In an attempt to clarify confusion regarding the use of radiotherapy with other available interventions for painful metastatic bone disease, the ASTRO task force clearly stated that EBRT is still necessary in situations where patients receive surgery for spinal cord pkc inhibitors or long bone stabilization, intravenous radiopharmaceuticals for widespread bone disease, osteoclast inhibitors, or kyphoplasty or vertebroplasty for lytic lesions causing spinal instability [33–36]. Surgery was only recommended for patients with spinal cord compression who have a favorable prognosis and sufficient performance status to warrant the surgical risks and post-operative rehabilitation required for that degree of intervention. Radiopharmaceuticals were deemed most appropriate in patients with widespread, painful osteoblastic metastases that are apparent on a technetium-99 bone scan. While the use of osteoclast inhibitors was seen as being a reasonable means by which to palliate bone pain and promote re-ossification, the task force pointed out that there are no data to suggest that the palliation of a single site of metastatic bone pain is superior with osteoclast inhibitors plus EBRT versus EBRT alone. Finally, the task force described the theoretical advantage of using kyphoplasty or vertebroplasty for spinal instability caused by lytic metastases, though they shared the belief that the data proving those assumptions was mostly derived from retrospective, single institutional studies. In its conclusions, the ASTRO group suggested that future bone metastases treatment trials should be made uniform by the measurement of consistent variables as defined by the International Consensus on Palliative Radiotherapy Endpoints while also assessing functional domains and quality of life with validated instruments such as the European Organization for Research and Treatment of Cancer bone metastases quality-of-life questionnaire [24,37].
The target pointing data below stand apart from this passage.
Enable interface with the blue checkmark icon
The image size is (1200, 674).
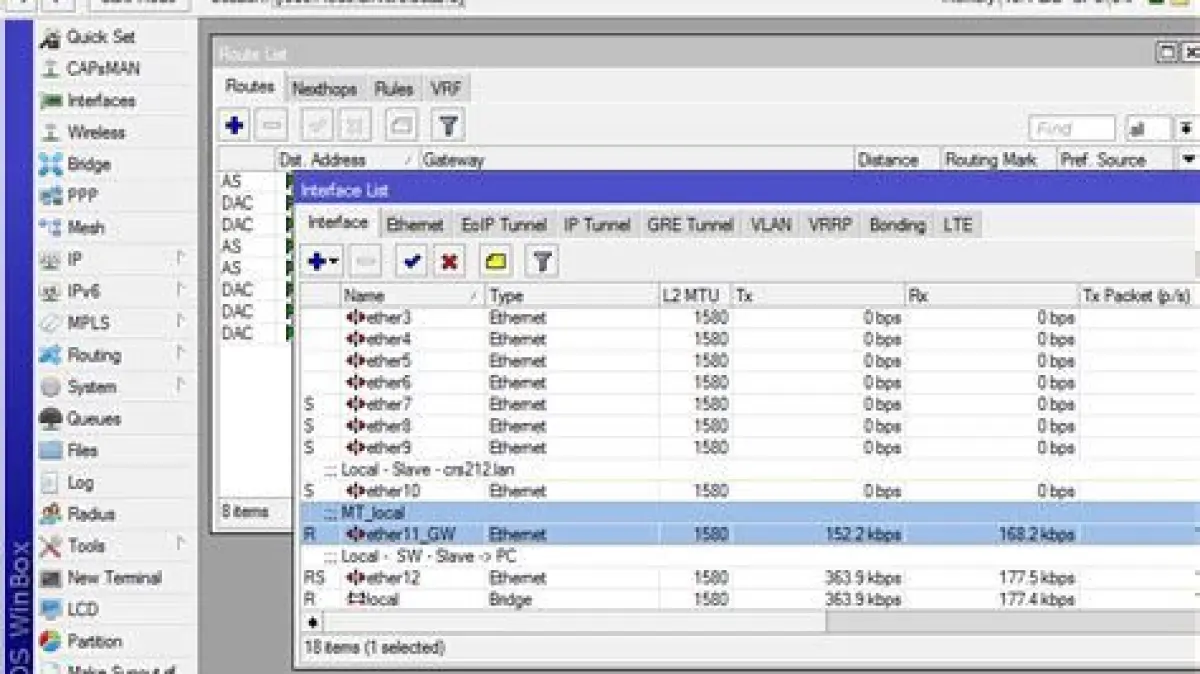[x=412, y=262]
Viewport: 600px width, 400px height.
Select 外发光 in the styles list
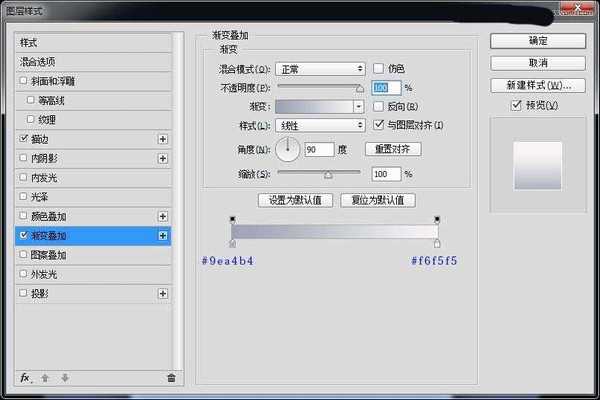pos(40,273)
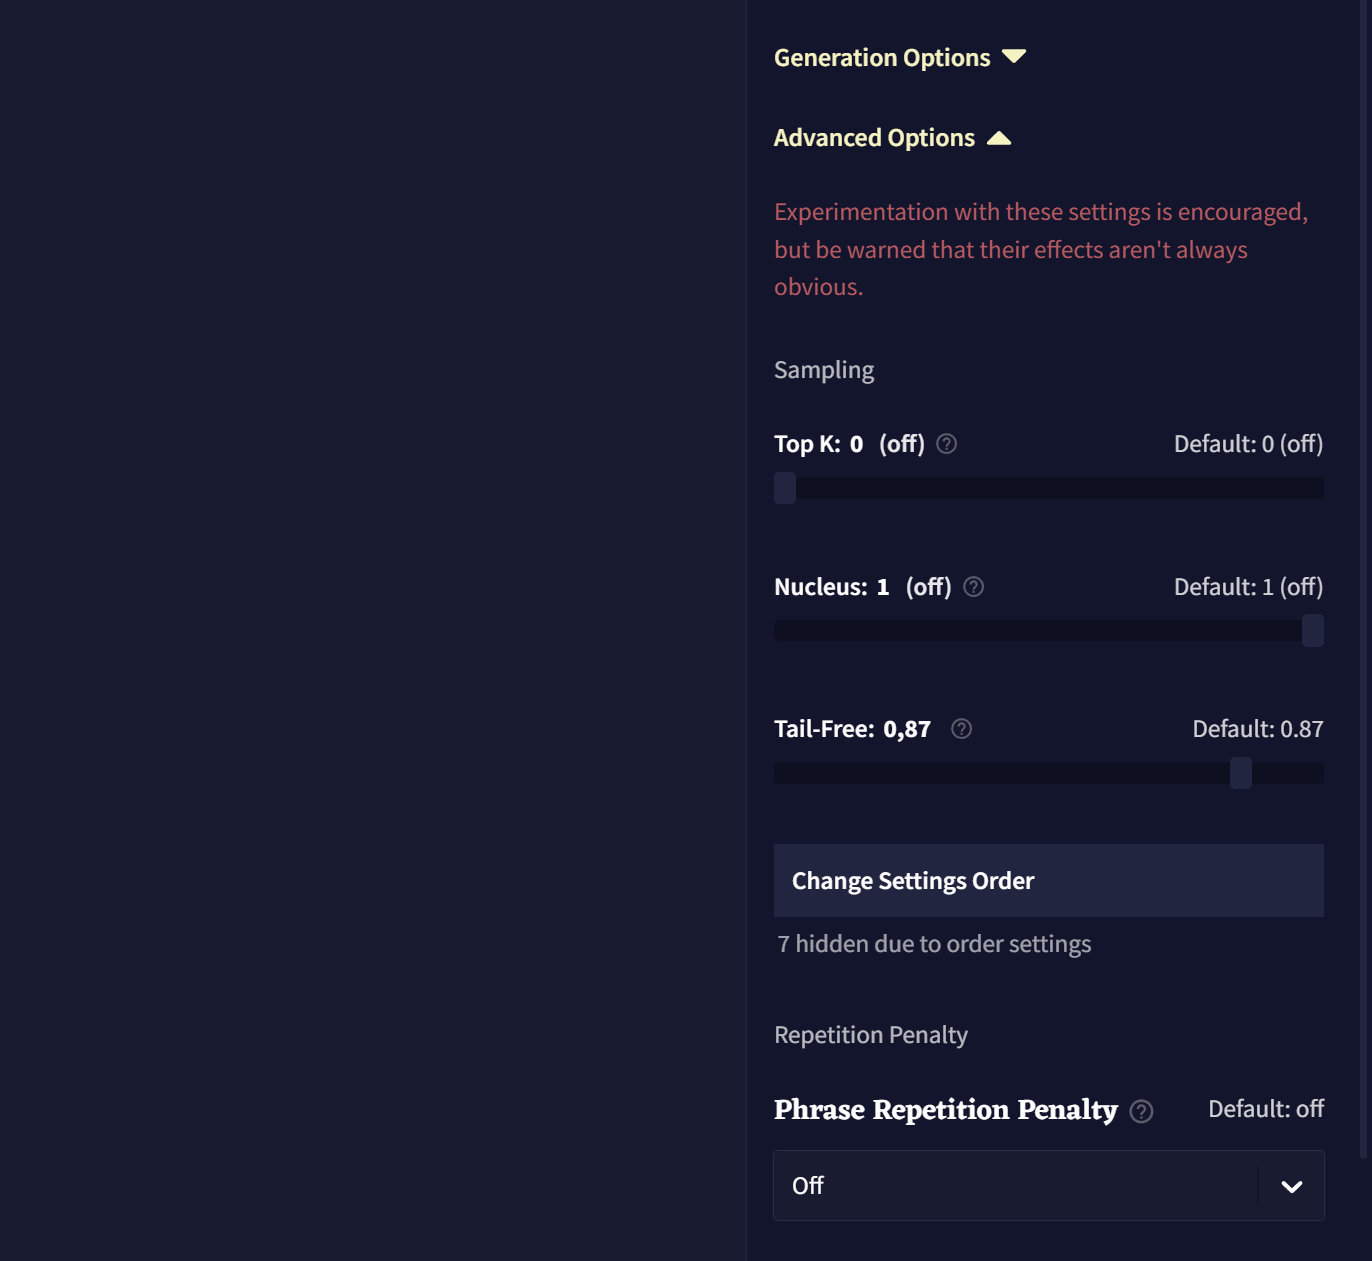
Task: Click the Change Settings Order button
Action: click(x=1048, y=880)
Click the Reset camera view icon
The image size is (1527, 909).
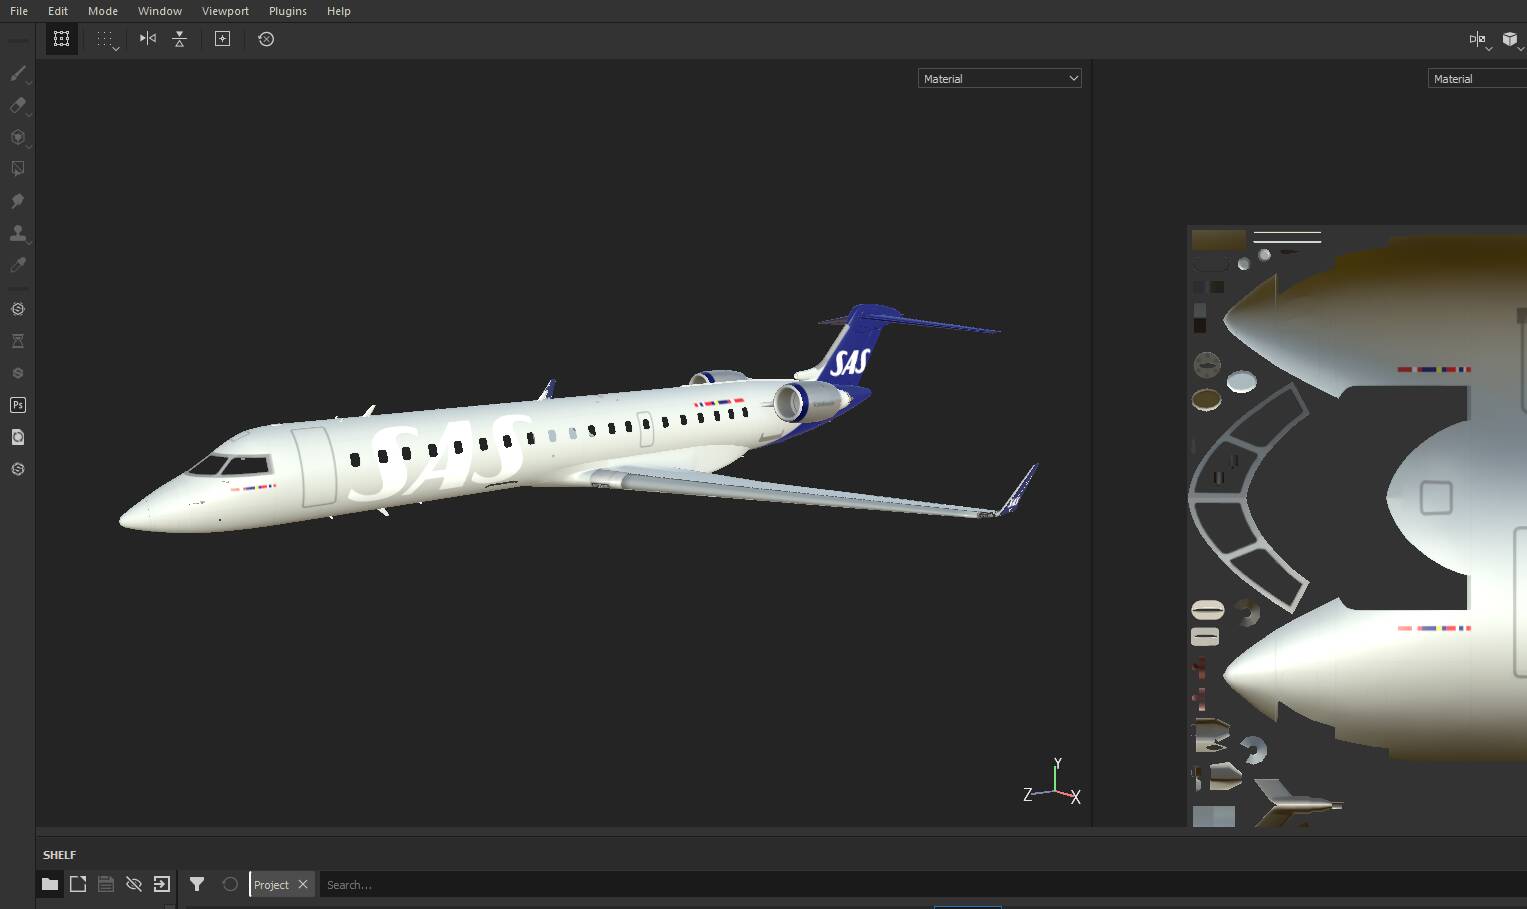point(266,39)
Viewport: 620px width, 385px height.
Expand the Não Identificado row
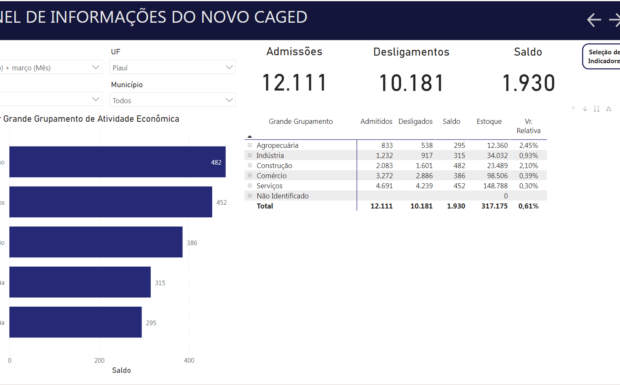pos(250,196)
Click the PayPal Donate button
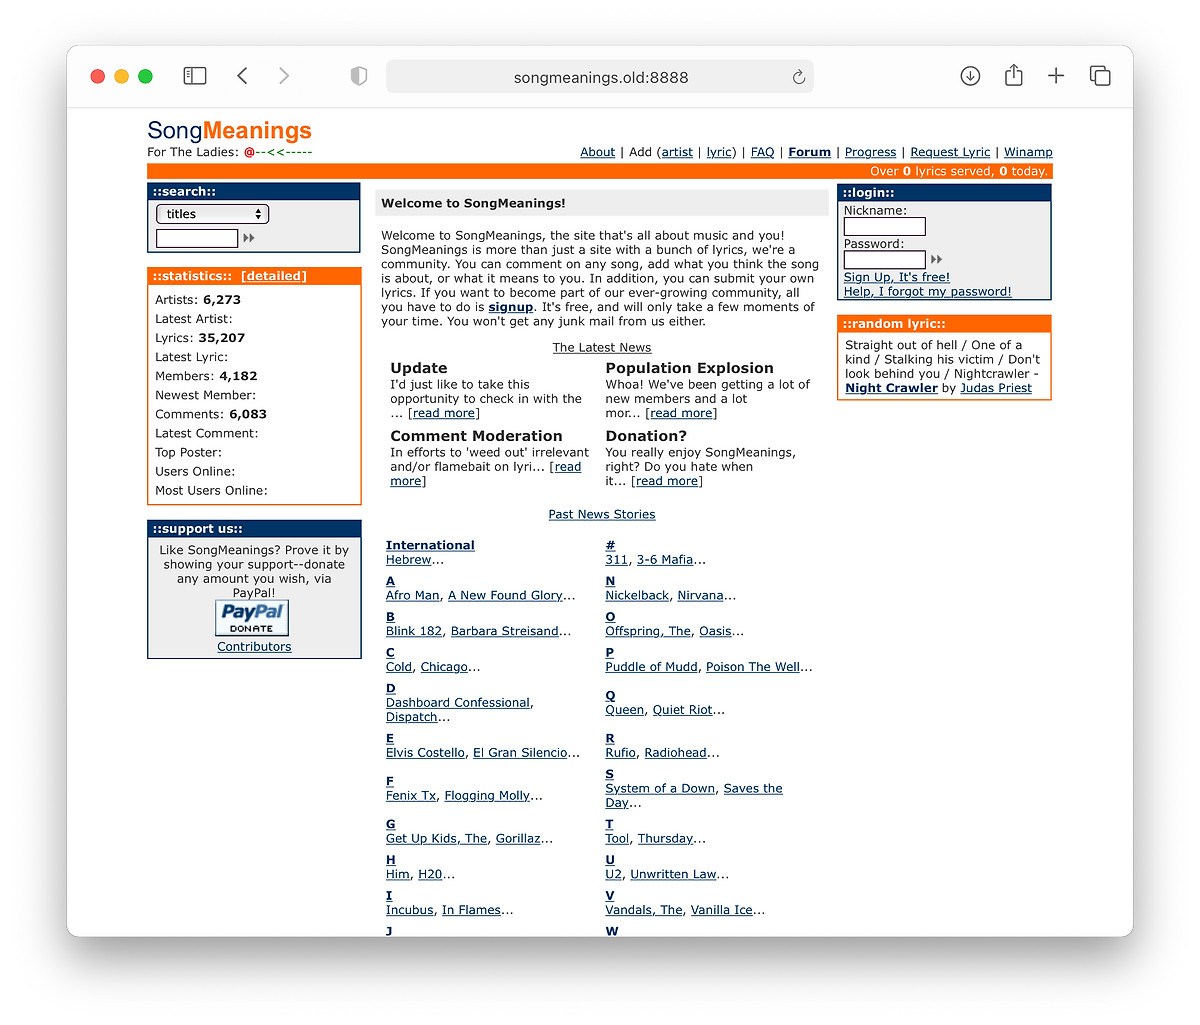 point(252,618)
National Comprehensive Cancer Network (NCCN) and bone metastases treatment recommendations The National Comprehensive Cancer Network is made up of experts from cancer centers of excellence around the United States who designate representatives to committees that evaluate data and provide treatment options for most common cancers . While there is no specific NCCN group designated to evaluate the use of radiotherapy for bone metastases, the topic is dealt with to varying degrees in the publications which deal with primary diagnoses that are most likely to metastasize to bone. The NCCN Guidelines also include a wider variety of author specialty types for each clinical site than do the ACR and ASTRO guidelines. Furthermore, while radiation oncologists make up the majority of panel members on the ACR and ASTRO committees, radiation oncologists generally make up a distinct minority, or are a singular member, of the NCCN committees. As such, the NCCN guideline recommendations regarding radiotherapy for bone metastases are likely to result from less vigorous conversations and voting criteria than might be true for those offered by the ACR and ASTRO groups.